In my experience, government web sites aren’t difficult to use or extract data from because government workers don’t “know what’s going on” or are “overwhelmed by suck.” The real answer is probably closer to the “that-is-how-we’ve-always-done-it bug”—but even that simplifies a more complicated story.
Let’s say for the moment that you work at a large government agency and your job is to process a large household survey and make it available to the public (think, say, the Census Bureau). Up until the past couple of years or so, your target audience was other government workers, academics, and researchers in similar fields. And most of those analysts use tools similar to the ones you’re using: Stata, SAS, SPSS, MATLAB, maybe a little Fortran or C++. So what do you do? You create a data file so that they can download it, unpack it, and analyze it using those programming languages. Your primary audience is not journalists (data-driven journalism had not yet taken off) or bloggers (in-depth data blogging was just beginning) or data scientists (the term didn’t even exist).
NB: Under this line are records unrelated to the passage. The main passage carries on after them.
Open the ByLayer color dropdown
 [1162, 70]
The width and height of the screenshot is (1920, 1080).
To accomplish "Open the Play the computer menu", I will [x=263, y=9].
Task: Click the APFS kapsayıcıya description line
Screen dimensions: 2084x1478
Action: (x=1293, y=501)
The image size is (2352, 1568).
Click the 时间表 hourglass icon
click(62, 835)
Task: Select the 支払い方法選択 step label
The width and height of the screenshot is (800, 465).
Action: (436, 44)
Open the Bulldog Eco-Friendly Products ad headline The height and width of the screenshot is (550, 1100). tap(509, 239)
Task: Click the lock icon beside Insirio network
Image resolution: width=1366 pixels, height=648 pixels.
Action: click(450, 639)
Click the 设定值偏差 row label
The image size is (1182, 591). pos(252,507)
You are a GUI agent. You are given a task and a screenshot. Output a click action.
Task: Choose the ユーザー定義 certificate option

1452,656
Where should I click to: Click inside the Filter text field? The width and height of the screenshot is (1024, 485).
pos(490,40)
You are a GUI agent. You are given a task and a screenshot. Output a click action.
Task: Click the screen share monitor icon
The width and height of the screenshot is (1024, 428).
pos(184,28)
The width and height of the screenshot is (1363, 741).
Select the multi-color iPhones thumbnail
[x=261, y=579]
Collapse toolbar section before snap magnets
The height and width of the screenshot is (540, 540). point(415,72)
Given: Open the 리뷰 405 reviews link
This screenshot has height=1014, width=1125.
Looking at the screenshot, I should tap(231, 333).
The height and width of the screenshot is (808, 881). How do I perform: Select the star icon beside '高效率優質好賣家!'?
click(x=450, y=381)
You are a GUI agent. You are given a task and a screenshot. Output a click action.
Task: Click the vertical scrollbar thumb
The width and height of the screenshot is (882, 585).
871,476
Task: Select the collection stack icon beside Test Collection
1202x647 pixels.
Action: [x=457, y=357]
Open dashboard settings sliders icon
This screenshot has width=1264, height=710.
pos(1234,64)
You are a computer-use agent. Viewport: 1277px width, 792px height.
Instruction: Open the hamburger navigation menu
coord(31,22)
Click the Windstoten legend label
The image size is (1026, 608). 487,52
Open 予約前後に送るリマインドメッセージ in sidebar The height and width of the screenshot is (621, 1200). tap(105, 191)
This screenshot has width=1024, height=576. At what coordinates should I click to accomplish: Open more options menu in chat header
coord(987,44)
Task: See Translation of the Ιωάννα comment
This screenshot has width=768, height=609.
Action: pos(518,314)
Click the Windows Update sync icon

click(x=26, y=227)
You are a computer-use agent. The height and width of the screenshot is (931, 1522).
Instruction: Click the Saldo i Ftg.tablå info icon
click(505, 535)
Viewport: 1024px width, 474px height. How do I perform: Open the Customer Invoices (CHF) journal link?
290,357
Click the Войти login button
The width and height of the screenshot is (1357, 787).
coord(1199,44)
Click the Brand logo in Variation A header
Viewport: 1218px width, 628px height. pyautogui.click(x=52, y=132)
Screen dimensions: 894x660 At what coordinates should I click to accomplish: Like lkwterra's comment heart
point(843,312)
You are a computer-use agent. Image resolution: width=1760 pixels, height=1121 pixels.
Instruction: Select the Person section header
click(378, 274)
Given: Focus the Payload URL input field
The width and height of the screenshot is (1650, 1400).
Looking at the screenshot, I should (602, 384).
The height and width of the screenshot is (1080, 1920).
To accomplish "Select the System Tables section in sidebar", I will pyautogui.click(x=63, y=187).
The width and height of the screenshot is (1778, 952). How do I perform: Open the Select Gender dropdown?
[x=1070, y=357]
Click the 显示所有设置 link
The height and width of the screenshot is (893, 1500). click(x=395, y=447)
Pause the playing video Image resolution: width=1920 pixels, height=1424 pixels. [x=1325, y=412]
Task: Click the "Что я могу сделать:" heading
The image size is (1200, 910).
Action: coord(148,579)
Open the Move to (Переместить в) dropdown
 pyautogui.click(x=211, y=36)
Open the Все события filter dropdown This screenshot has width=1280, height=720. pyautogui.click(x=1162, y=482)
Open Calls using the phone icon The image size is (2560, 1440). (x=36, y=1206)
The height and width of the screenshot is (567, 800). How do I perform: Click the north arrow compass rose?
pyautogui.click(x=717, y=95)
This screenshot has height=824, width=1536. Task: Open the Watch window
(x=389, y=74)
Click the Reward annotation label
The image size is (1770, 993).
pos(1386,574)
Now, however, with the Open Data movement, interest in and demand for Big Data, expanded open source programming languages and tools, and the general explosion of DATA EVERYWHERE, everyone is clamoring for more of your government data. So the mandate has changed. And you, as the government worker who has for so long processed this survey the same way, now are being asked to provide that data in a variety of formats. You’re not familiar with those different file formats or tools, so you ask about training or maybe even hiring some additional staff. Unfortunately, that’s probably not going to happen. Demand for more (or better) data has not translated into more funds to train existing staff or hire new staff. For example, between fiscal years 2011 and 2013, the overall budget appropriation for the Census Bureau fell from $1.2 billion to $859.3 million, a decline of over 25 percent. (It’s hard to tell, but that may actually be an overstatement of the decrease, if there were still some extra funds in the 2011 appropriation to process the 2010 decennial census.) At the Bureau of Economic Analysis, the producer of the National Income and Product Accounts, total appropriations fell by a smaller amount: from $93 million in 2011 to $89.8 million in 2013.
I don’t believe that government agencies can’t or don’t want to make their data more accessible or are so overwhelmed by the technology that they’re unable to come up with solutions. Instead, I think many agencies have yet to adjust to a world that demands data, and demands that it be easily accessible at all times. It’s going to take time, money, and training for the government to catch up.